Saved entries:
Segment Open
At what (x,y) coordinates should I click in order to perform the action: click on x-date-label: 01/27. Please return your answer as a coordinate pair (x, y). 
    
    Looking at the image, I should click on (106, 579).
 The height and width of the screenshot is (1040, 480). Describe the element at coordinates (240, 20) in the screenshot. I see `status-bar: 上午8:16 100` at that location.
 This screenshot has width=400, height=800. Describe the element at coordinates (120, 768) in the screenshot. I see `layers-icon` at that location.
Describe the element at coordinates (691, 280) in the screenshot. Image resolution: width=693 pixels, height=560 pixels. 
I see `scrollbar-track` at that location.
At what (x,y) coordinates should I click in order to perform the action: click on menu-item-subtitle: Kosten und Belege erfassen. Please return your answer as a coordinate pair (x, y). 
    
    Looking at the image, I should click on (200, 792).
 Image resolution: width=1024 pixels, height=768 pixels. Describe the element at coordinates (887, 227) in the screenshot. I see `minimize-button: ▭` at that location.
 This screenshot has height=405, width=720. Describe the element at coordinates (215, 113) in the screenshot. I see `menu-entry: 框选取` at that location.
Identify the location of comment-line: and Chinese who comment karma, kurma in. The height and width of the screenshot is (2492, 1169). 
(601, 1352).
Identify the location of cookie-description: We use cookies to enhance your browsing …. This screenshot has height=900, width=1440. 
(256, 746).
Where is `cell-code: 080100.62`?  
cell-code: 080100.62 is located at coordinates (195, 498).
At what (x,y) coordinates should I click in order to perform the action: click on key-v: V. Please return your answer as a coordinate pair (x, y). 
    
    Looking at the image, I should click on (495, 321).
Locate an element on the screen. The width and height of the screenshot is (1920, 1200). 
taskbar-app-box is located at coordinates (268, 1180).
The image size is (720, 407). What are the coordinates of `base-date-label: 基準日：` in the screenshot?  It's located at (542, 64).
Segment Closed
**YOUR TASK:**
Copy out the data from its start through the line containing "Looking at the image, I should click on (106, 579).", inclusive.

**RESULT BELOW:**
At what (x,y) coordinates should I click in order to perform the action: click on x-date-label: 01/27. Please return your answer as a coordinate pair (x, y). 
    
    Looking at the image, I should click on (106, 579).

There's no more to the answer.